Source material:
╔══

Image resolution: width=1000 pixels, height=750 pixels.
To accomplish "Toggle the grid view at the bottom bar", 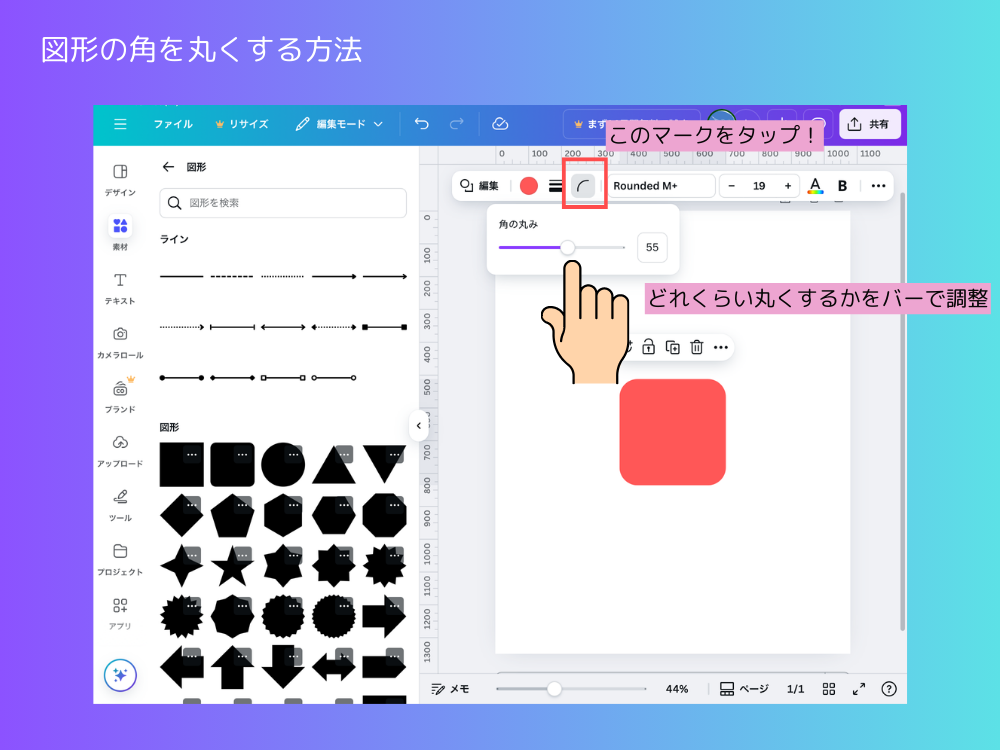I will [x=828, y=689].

╚══
╔══

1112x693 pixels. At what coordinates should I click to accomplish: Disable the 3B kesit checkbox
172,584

╚══
╔══

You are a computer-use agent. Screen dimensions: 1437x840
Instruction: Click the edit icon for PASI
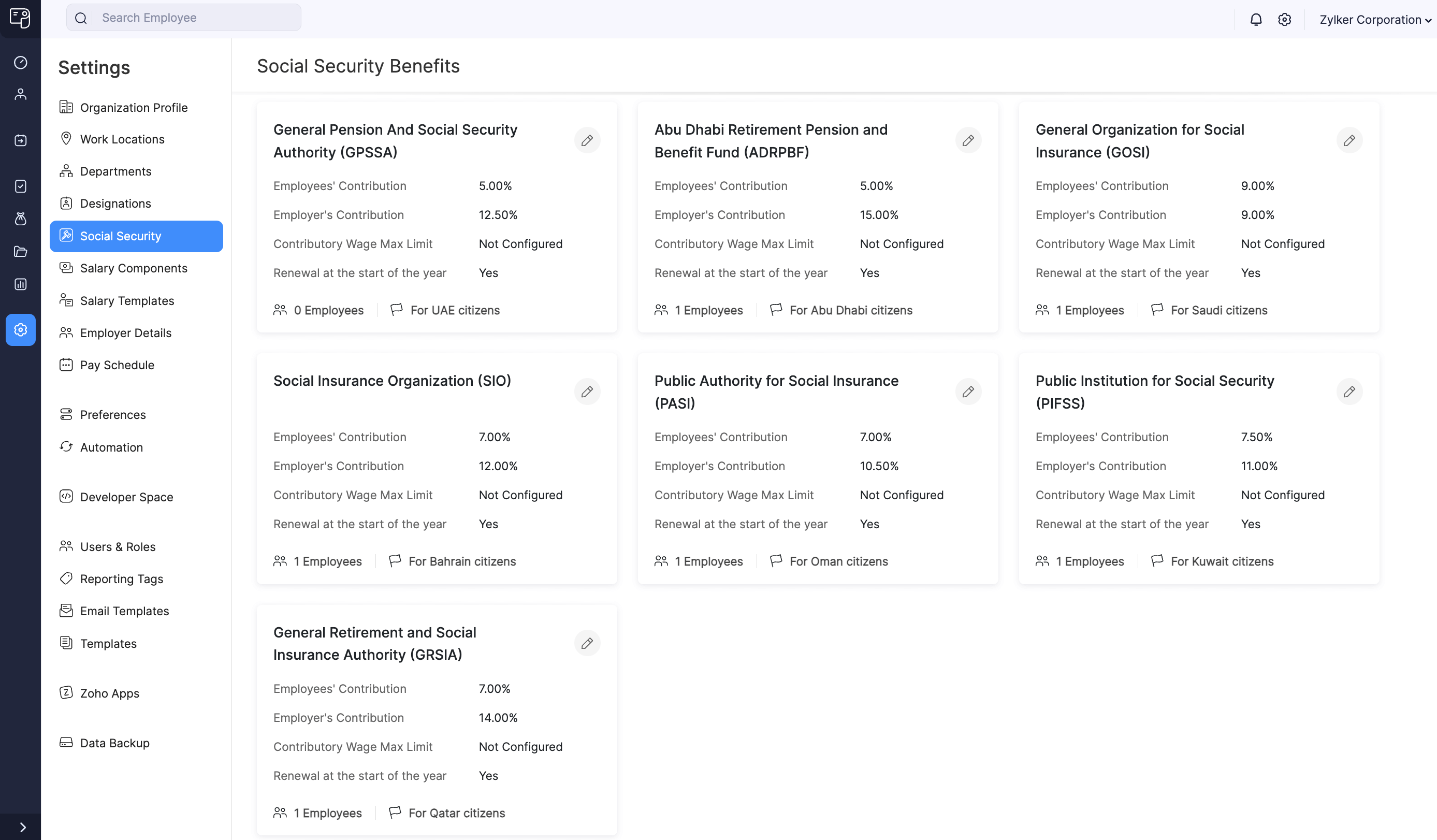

╚══

What the exercise asks: Take the records above and return, word for word, only the lines that fall from the line with "You are a computer-use" to the line with "Instruction: Click the edit icon for PASI", both of them included.

Your response:
You are a computer-use agent. Screen dimensions: 1437x840
Instruction: Click the edit icon for PASI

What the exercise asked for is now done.